Legislating helmet safety | Opinion | Halifax, Nova Scotia | THE COAST

Legislating helmet safety

We are Canadian. You can force us to wear helmets when we ski and skate, if you want to.

Dear provincial legislators:

We are Canadian. You can force us to wear helmets when we ski and skate, if you want to.

I'm not saying Canadians---as a people---roll over and take whatever's coming. No, no. We are a strong, proud country. We resisted American invasion in the War of 1812 and we'll continue our feisty fight against American cultural domination, too (just so long as the Tories change their minds and give that bridge loan to the CBC so there's some other way for the English TV folks to get through their nights without having to plug up the programming holes with Wheel of Fortune. Then again, with Pat Sajak on the bill, my 88-year-old grandmother might start watching the CBC after all these years).

Yes, we're strong. But we don't have that bristling-against-authority streak---the one that drives the American right-to-bear-arms stuff and the one that riles up the French enough for them to hold general strikes whenever they get their knickers ina knot.

Just tell us to wear helmets, give us a little ramp-up time and boom! Thousands of head injuries a year from snows sports could disappear. A portion of the yearly estimated $100 million taxpayers shell out to treat recreational head injuries could be saved, along with lives, like that of actor Natasha Richardson, who died last week two days after hitting her head during a fall on a beginner ski slope in Quebec.

Richardson made a choice not to wear a helmet. It's the custom for winter activities---we leave risk-management choices for adults in their own hands.

And what if provincial legislators decide to take it out of our hands?

We're Canadian. We'd get used to it. A little grumbling, some letters to the editor, a few tickets issued to the particularly bold---and it would be done.

And then? Well, then people would start to wear helmets even when they weren't actually required to---the same way we clip on our seat belts the moment we get on a plane and leave them snapped for the whole flight, and the same way most Canadian adults would automatically wear a motorcycle helmet in Texas, or most Haligonians would wear a bike helmet riding on the streets of Ottawa. People would wear helmets tobogganing and cross-country skiing and maybe even snowshoeing. Probably, without even giving it a second thought.

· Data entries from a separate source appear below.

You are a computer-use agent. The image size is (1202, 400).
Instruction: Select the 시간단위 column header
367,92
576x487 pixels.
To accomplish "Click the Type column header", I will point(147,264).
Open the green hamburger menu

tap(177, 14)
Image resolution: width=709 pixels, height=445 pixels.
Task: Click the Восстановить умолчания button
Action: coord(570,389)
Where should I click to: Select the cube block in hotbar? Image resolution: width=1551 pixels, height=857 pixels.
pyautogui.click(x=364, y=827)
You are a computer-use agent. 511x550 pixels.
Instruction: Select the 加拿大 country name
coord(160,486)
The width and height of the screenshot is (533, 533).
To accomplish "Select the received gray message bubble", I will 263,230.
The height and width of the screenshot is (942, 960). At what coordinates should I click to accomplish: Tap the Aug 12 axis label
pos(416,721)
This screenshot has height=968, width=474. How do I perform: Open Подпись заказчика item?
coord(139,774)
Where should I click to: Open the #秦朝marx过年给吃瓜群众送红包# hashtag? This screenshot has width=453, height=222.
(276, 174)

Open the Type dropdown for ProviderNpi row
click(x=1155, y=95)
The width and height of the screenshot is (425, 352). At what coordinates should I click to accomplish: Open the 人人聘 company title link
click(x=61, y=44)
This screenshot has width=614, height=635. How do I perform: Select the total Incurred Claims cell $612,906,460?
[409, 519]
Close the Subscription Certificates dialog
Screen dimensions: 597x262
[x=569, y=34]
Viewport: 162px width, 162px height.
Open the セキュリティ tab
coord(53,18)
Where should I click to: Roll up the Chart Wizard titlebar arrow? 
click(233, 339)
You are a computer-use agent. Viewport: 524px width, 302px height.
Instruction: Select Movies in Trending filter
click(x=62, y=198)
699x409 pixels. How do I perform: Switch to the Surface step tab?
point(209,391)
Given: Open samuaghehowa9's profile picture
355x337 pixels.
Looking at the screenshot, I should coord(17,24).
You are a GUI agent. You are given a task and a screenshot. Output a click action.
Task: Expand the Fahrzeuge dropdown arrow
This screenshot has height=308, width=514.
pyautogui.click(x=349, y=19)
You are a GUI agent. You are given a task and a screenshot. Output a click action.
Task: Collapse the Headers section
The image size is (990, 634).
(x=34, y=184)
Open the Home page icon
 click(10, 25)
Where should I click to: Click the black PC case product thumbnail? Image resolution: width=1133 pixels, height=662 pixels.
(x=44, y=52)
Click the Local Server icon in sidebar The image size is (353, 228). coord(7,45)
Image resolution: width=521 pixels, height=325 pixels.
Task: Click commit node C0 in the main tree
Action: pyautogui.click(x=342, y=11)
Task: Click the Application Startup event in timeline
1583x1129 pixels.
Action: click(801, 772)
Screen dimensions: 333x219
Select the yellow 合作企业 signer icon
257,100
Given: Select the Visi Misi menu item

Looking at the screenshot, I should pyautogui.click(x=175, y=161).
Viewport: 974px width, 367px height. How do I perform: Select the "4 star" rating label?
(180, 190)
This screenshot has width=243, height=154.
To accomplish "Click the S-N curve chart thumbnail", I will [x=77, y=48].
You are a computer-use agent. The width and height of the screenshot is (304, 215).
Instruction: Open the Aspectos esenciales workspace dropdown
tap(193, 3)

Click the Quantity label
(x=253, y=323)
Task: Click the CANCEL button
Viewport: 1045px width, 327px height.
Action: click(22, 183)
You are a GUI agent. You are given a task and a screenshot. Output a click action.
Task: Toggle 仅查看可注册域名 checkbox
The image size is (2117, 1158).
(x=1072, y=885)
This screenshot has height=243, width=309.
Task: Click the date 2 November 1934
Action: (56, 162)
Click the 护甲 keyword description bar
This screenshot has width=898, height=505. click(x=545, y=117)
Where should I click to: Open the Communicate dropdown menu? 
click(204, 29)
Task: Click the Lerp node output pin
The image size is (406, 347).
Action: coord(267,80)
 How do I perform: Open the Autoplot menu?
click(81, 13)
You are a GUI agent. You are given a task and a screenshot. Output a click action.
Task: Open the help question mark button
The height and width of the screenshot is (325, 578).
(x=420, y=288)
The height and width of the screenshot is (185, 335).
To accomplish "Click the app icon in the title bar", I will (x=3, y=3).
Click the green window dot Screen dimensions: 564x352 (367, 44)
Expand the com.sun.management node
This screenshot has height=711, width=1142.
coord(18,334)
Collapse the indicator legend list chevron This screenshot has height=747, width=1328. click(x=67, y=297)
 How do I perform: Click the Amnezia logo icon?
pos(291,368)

We got over seat belt legislation; we got over helmets in hockey; we'll eventually get over less and less fighting in hockey too---god love Don Cherry and Brian Burke, but the dinosaurs of the sport are about to go extinct and the change is going to come.

As for helmets on ski hills and ice-skating rinks? We're practically begging for legislation. Or, I am, anyway. Because in my tiny empire, the kids have to wear helmets and the adults don't. And the double-standard is killing me.

The more I have to justify helmets to my kids---in advance of skiing and snowboarding and skating---and the more they probe my "it's different for adults" bullshit, the thinner my argument comes off. (And it's only the beginning---they're young enough now to clip on their helmets and pass it off as the law of the land, at least in Lowe-land. Soon, they'll be riding me like circus ponies over my nonsensical risk-management mumbo-jumbo.)

Being forced to put on a helmet by the province? It wouldn't just save money and lives. Really it would save me---and other parents I know---a lot of future false rationalizing.

So why not take the initiative and do it on my own?

Well, yeah---why?

Why, when I went to both public skates at the Dalhousie Arena Sunday, did I not see a single adult with a helmet at the morning skate and only one with head protection in the afternoon? Children? Not one, at either skate, was helmetless.

No one can predict slipping backwards at the blue line, sliding sideways off a sled going over an ice precipice on Citadel Hill or a devastating head-bonking on a beginner ski hill. No one can prevent an accident---that's why we have a special name for them. If they weren't accidents, they'd be choices.

So why do I choose not to wear a helmet when I ski or skate or snowboard?

I guess I'm just a kid too, waiting for someone bigger to tell me what to do.